§ TASK DETAILS
Every line from the one with "Instruction: Click the" to the final line of the records should be printed exactly as it is, with pictures left out.

§ DATASET EXTRACT
--
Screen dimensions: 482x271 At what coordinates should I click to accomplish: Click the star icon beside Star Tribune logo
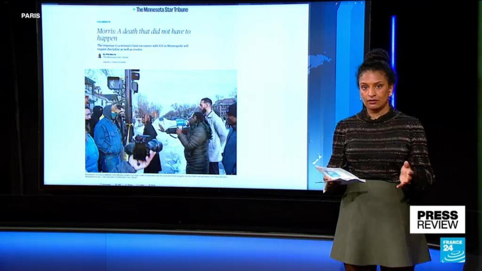[134, 9]
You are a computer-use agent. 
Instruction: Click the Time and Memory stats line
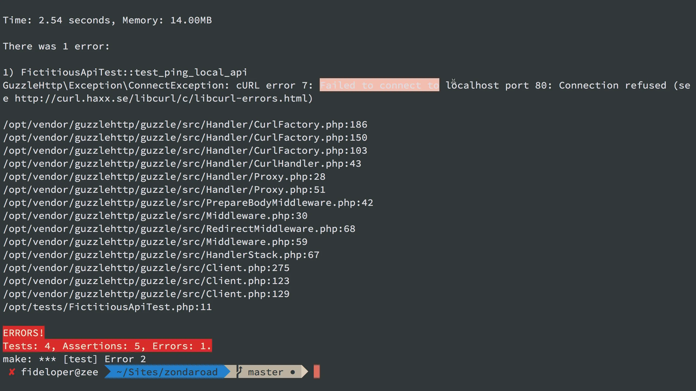[x=107, y=20]
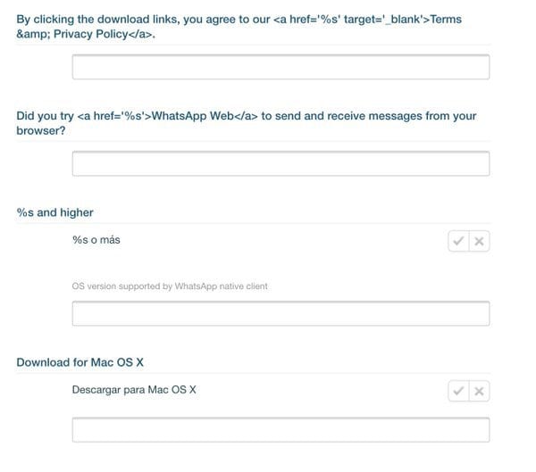Screen dimensions: 536x472
Task: Click "Terms" in the first source string
Action: click(x=446, y=19)
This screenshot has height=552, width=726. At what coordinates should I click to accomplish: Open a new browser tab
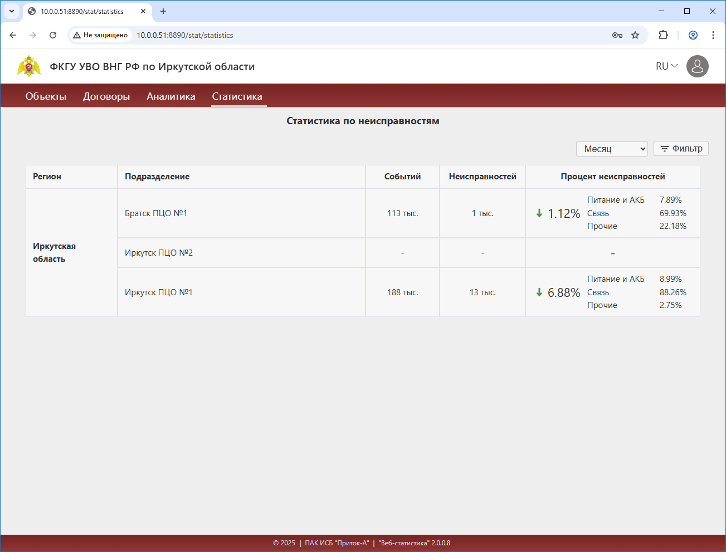[x=163, y=11]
--
§ YOUR RESPONSE
Instruction: Click the Time and Memory stats line
[x=107, y=20]
Screen dimensions: 536x472
Task: Click "Terms" in the first source string
Action: click(x=446, y=19)
This screenshot has height=552, width=726. At what coordinates should I click to accomplish: Open a new browser tab
[x=163, y=11]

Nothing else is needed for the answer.